"Equal rights, fair play, justice, are all like the air," author Maya Angelou once said. "We all have it, or none of us has it."
Marian Wright Edelman knew the meaning of equal rights, fair play, and justice from a young age—because they were denied to her.
Born in Bennettsville, South Carolina, in 1939, Edelman was, she says, a rebel by the age of four or five. After being told that the water fountains in her hometown department store were separated by race, she took to switching the signs so that "white people would always drink the black water." She knew, of course, that "there's no such thing as white water or black water."
A graduate of Yale Law School, Edelman worked as a civil rights lawyer in Mississippi before founding the Children's Defense Fund in Washington, D.C. She recently spoke with Abigail Wilson-Kageni, a member of the Scholastic News Kids Press Corps, about growing up in the Jim Crow South and why she has spent her life seeking justice, especially for vulnerable children.

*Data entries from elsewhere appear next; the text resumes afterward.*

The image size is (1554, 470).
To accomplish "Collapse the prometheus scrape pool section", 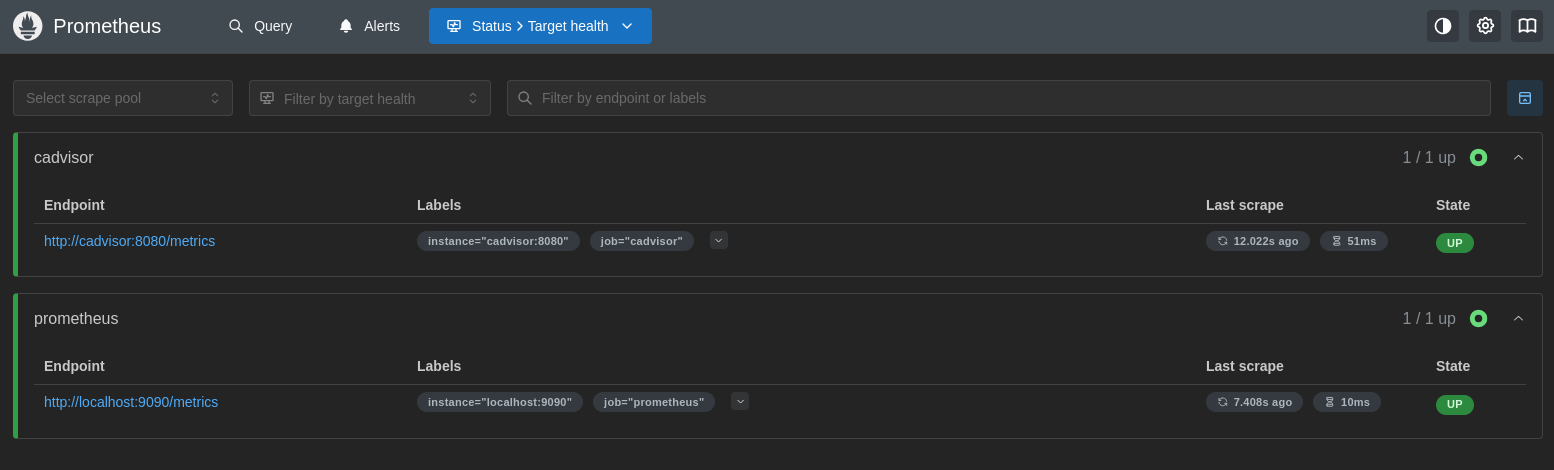I will 1518,319.
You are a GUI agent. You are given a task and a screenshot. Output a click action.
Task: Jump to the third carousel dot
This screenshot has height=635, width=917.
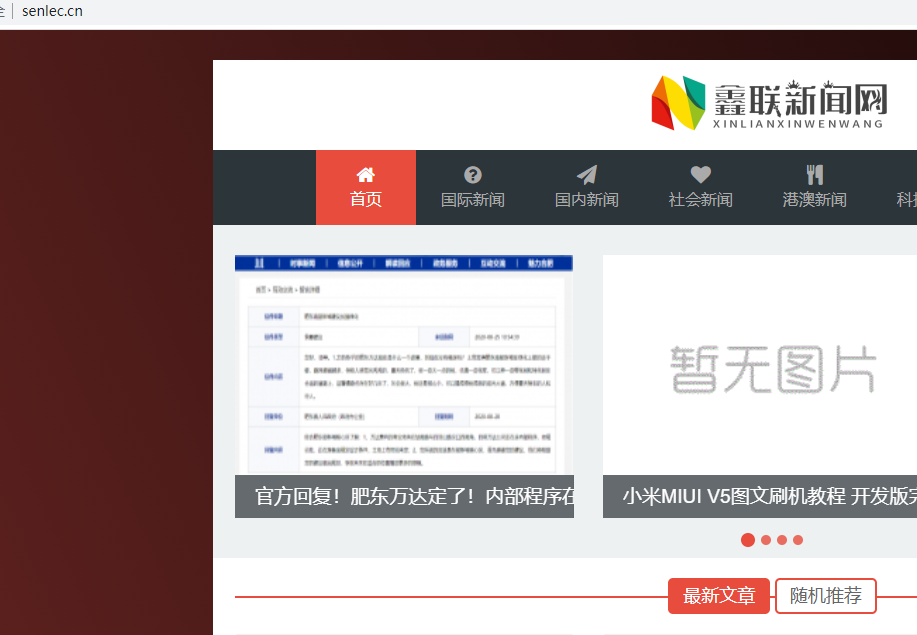coord(782,540)
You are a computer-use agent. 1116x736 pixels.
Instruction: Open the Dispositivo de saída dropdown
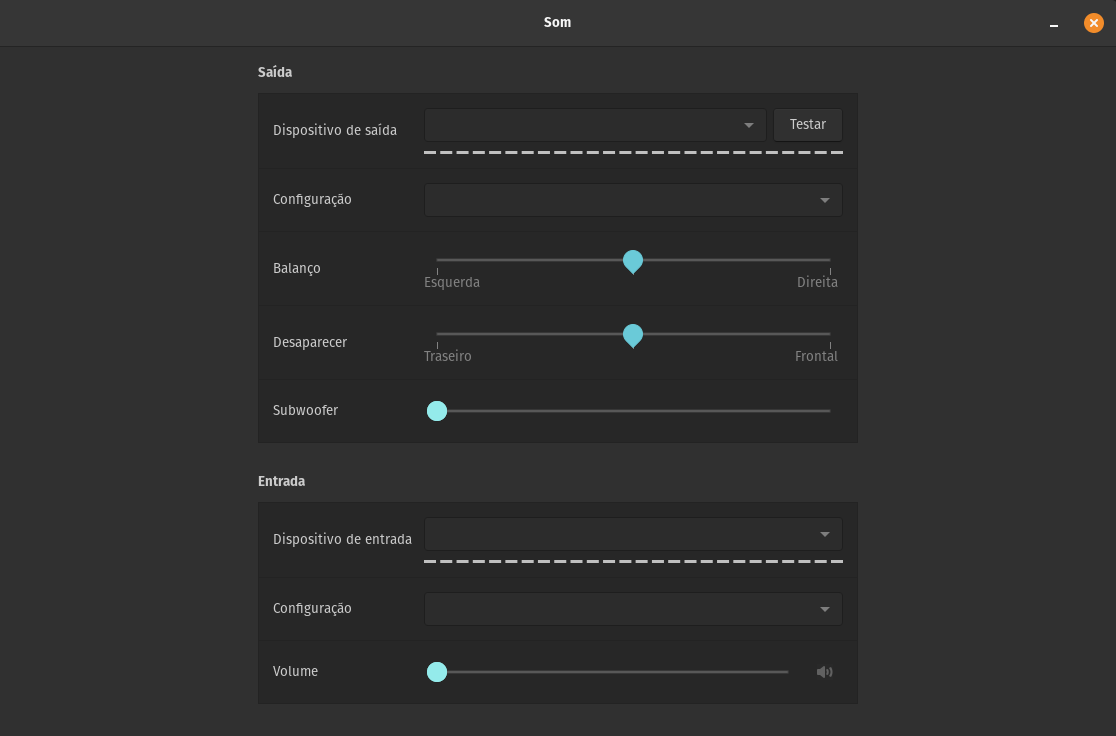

Here are excerpts from Edelman's conversation with Abigail, edited for clarity and brevity.
On the people who helped shape her:
The most important people were my parents. They were great parents in my little segregated town of Bennettsville. My daddy was a preacher, and my mother was a real organizer. Everything she started still goes on in my hometown even though she's been dead 30 years. She was the church organist and choirmaster. She started the Mother’s Club. She started circles in honor of great ladies in the community.
I also had a great community of co-parents. Black children back then, even though the white world said we weren’t worth very much and weren’t important, we didn’t believe it because our parents and our community of co-parents said it wasn’t so.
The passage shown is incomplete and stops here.